ATLANTA (AP) -- Ray Lewis' lawyers say Atlanta police destroyed notes of interviews with witnesses, depriving the defense team of critical evidence to defend the Baltimore Ravens linebacker against murder charges.

Defense attorney Ed Garland planned to ask Superior Court Judge Alice Bonner today to order prosecutors to make police investigators available to him for questioning.

The Fulton County district attorney's office would not comment on the motion the defense filed Monday that said there was a "deliberate effort on the part of law enforcement to destroy this information."

Defense attorneys last week complained to Bonner that an eight-hour interview with the state's star witness, limo driver Duane Fassett, generated no police notes. Fulton prosecutors said that only an assistant district attorney took notes of that interview -- and those notes would not be available to the defense because they were an attorney's "work product."

According to state law, all notes, statements and evidence produced by investigators are to be turned over in the discovery process -- where both sides exchange information before trial.

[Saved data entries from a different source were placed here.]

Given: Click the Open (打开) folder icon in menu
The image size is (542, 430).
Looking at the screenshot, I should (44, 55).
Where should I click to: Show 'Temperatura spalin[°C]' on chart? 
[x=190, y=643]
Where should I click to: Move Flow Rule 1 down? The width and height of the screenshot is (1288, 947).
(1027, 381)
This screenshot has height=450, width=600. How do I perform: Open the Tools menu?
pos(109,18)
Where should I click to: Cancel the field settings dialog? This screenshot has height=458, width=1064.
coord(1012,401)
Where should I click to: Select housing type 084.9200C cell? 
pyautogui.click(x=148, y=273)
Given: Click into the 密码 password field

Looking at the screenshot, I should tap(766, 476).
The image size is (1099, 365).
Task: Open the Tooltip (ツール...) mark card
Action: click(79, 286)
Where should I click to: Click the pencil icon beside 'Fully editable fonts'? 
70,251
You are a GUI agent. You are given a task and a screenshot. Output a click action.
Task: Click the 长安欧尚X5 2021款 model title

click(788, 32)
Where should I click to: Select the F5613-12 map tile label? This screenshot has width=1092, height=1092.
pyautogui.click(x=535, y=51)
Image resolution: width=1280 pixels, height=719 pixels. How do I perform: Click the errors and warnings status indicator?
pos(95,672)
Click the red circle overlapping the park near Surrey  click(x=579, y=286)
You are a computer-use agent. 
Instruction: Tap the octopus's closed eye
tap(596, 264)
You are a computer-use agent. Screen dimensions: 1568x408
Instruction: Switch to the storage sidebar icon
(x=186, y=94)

Lewis and co-defendants Reginald Oakley and Joseph Sweeting are charged with murder in the Jan. 31 stabbing deaths of two Decatur men. They are scheduled to go on trial Monday.

The defense motion says prosecutors initially turned over no handwritten notes to defense. Later, after defense attorneys complained to Bonner, prosecutors released, "only a few pages, apparently reflecting the notes of two or three investigating officers.

"Then in a startling revelation, the state announced that police had destroyed all their rough notes," Lewis' defense team said in the motion.

Mike Mears, a defense attorney who has tried dozens of murder trials, said the notes can reveal discrepancies that later appear in typed statements.

"They destroy the notes as quickly as they can to prevent such discrepancies," Mears said.